## TASKS:
1) Print the stretch of the Russell science-and-art message board thread from "BTW, if you" through "presented in isolation.", word for word.
2) Proceed with the message board thread on Russell's science-and-art quote, starting right after its final sentence.

## EXERCISE TEXT:
^^^^^^^^

Seattle Analytic Philosophy Club Message Board › "Science as the pursuit of truth is the equal, but not the superior,

"Science as the pursuit of truth is the equal, but not the superior, of art."

George
user 74564852
Raleigh, NC
Post #: 4
That is a quote from Bertrand Russell's Scientific Outlook.

Since Russell never said anything without a good reason, I spend a couple of years searching for the reason. Here is what I've discovered so far:

1. Science relies on induction by simple enumeration, but the principle of induction by simple enumeration itself can't be proved empirically, and in many cases, it is simply false.

2. When the number of observed occurences is reduced to one, science and art become indistinguishable.

3. No one, so far, has been able to prove that increased number of observed occurences increases the likelihood of a statement's being true.

4. Strictly speak, one occurance is all that the observer can have. From an engineer's point of view, everything is history. One can't step into the same river twice.

5. This is the biggest point I've discovered and have not finished exploring, that is, no one can observe anything intrinsically different from sensations.

BTW, if you think my topics are interesting, please consider joining my group.
Gene L
user 19640341
Group Organizer
Seattle, WA
Post #: 333
The statement in the title seems to need some context - which hasn't been provided. Otherwise, in isolation it seems silly. Science and art typically don't take themselves to be pursing the same thing (if artists take themselves to be pursing "truth", they certainly are not after scientific truth), so saying whether they are equal or not doesn't make any sense to begin with. Now certainly the statement may mean more with some context but it has been presented in isolation.

Science does not only rely on enumerative induction. Hypothetico-deductive reasoning, and abduction (inference to the best explanation) may be more common. Some have suggested that historical examination of science suggests that enumerative induction is actually not that common in scientific practice.

Most philosophers have rejected sense data.

http://plato.stanford...­

http://plato.stanford...­

I think most contemporary philosophers would say that Russell's theory of descriptions was his greatest contribution, and his work on sense data (phenomenalism) is not much of contribution.

^^^^^^^^

## EXERCISE DATA:
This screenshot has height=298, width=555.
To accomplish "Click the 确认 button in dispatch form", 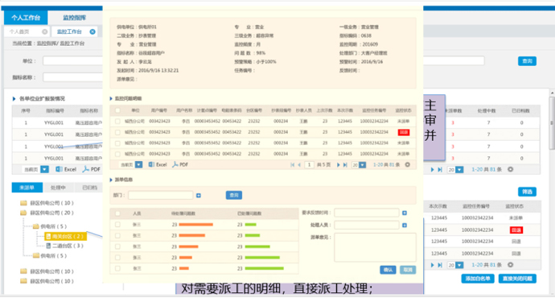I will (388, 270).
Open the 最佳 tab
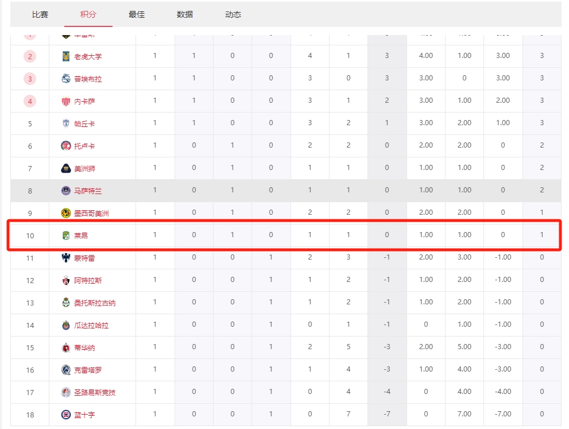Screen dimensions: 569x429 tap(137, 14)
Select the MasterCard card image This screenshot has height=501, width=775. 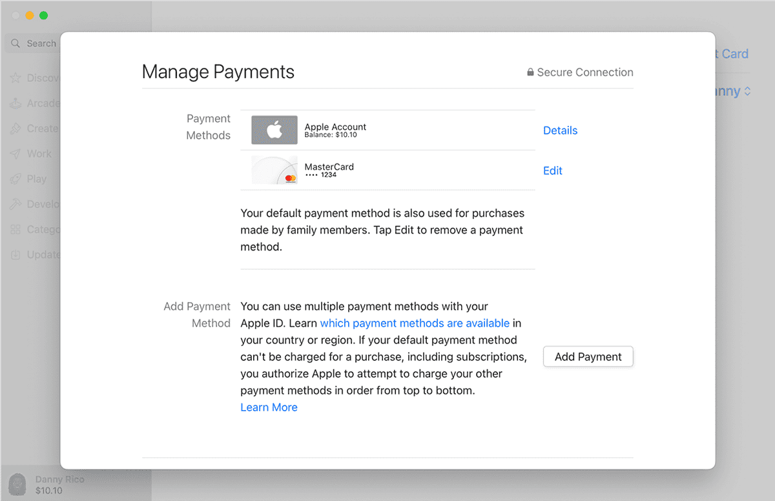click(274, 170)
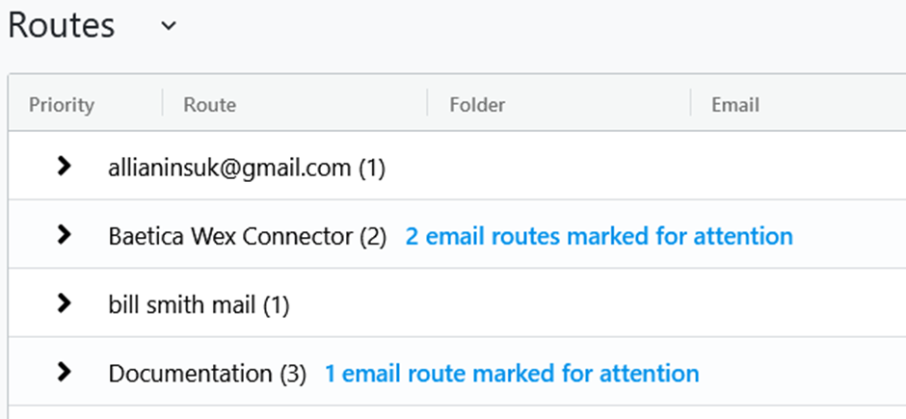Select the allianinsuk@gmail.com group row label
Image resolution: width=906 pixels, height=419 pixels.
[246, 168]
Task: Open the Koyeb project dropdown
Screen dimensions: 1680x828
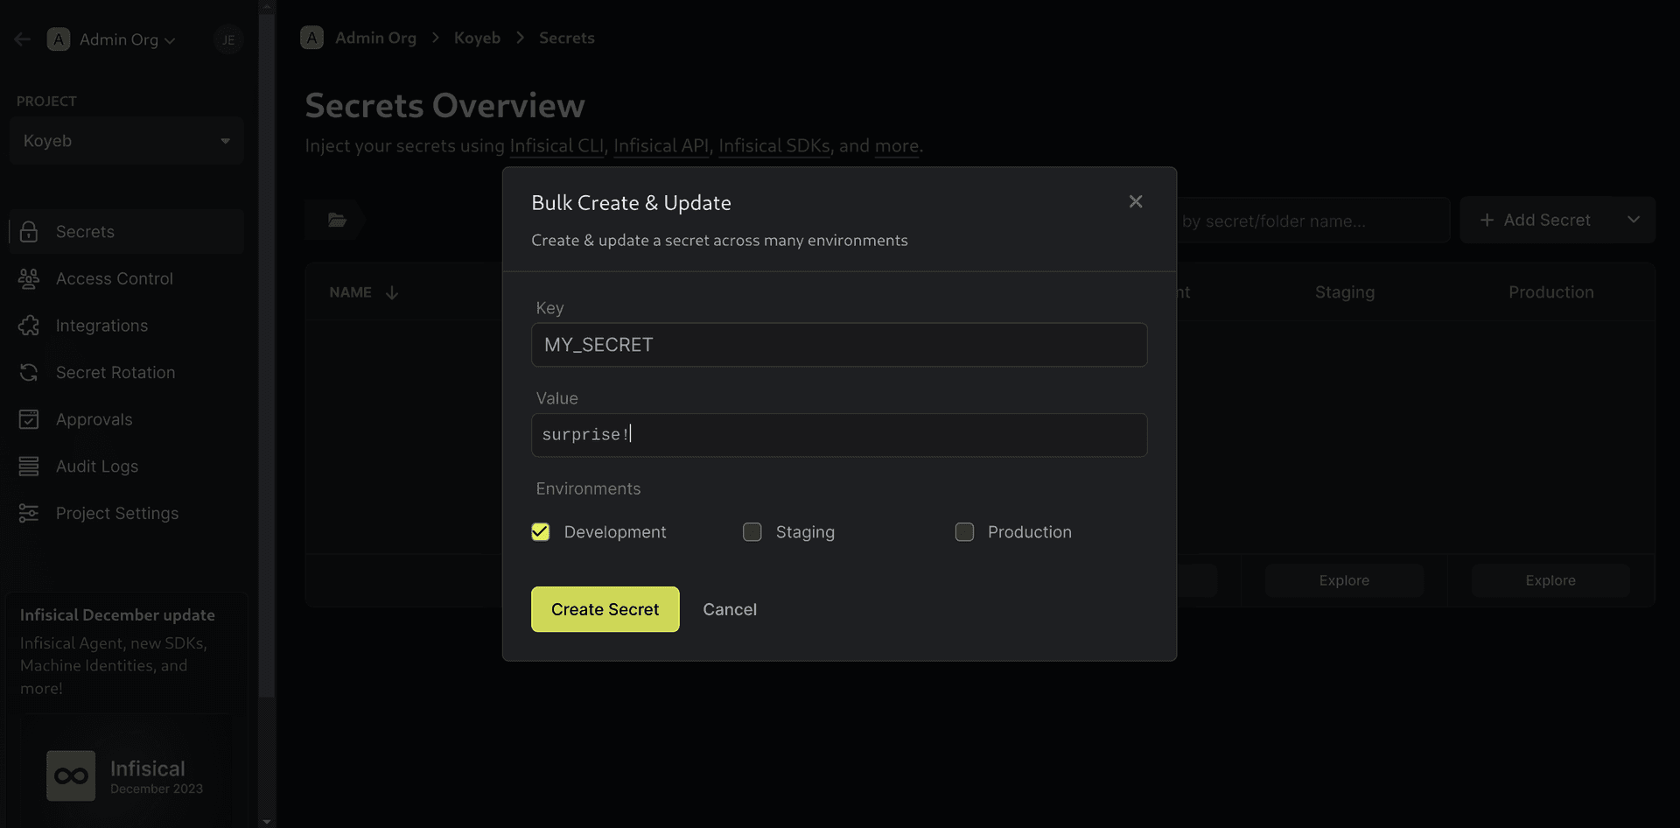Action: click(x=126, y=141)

^^^^^^^^

## REPLIES:
1)
BTW, if you think my topics are interesting, please consider joining my group.
Gene L
user 19640341
Group Organizer
Seattle, WA
Post #: 333
The statement in the title seems to need some context - which hasn't been provided. Otherwise, in isolation it seems silly. Science and art typically don't take themselves to be pursing the same thing (if artists take themselves to be pursing "truth", they certainly are not after scientific truth), so saying whether they are equal or not doesn't make any sense to begin with. Now certainly the statement may mean more with some context but it has been presented in isolation.

2)
Good luck with your group. I'd suggest that your criteria for joining are a bit too stringent, which may in part account for the lack of members. You state that no one with a college degree in philosophy is allowed (but those may be the people with the most interest in Russell to begin with). You might believe that studying philosophy is not useful. But then why do you study Russell? So if studying Russell is useful, is unguided study more useful than guided study? Those who have studied philosophy outside of Russell might point out where things have advanced beyond Russell - it stands to reason that things have changed in century or so - but perhaps, one might not want those things pointed out. I'd suggest just calling it a Russell interest club and having an open membership, but perhaps you want to find true kindred spiritis, so good luck with that.

If you haven't already, why not join the Bertrand Russell Society? But that seems to be overrun with people with not only college degrees in philosophy, but PhDs, so they may not be worthy of your company.

http://bertrandrussel...­
George
user 74564852
Raleigh, NC
Post #: 5
So few words so many errors. It takes a prodigy to pack so many errors in so few words.

Let me REPEAT: Russell explicitly abandoned sense-data in his "Analysis of Mind," published in 1922, in which he stated that the sensation of color is the color itself; there is no color outside the mind. there is no hardness, no softness, no up, no down, no left, no right, no hot, no cold outside the mind.

Most people understand "beauty is in the eyes of the beholder" and, for the same reason, "evil man sees evil things."
Gene L
user 19640341
Group Organizer
Seattle, WA
Post #: 335
So few words so many errors. It takes a prodigy to pack so many errors in so few words.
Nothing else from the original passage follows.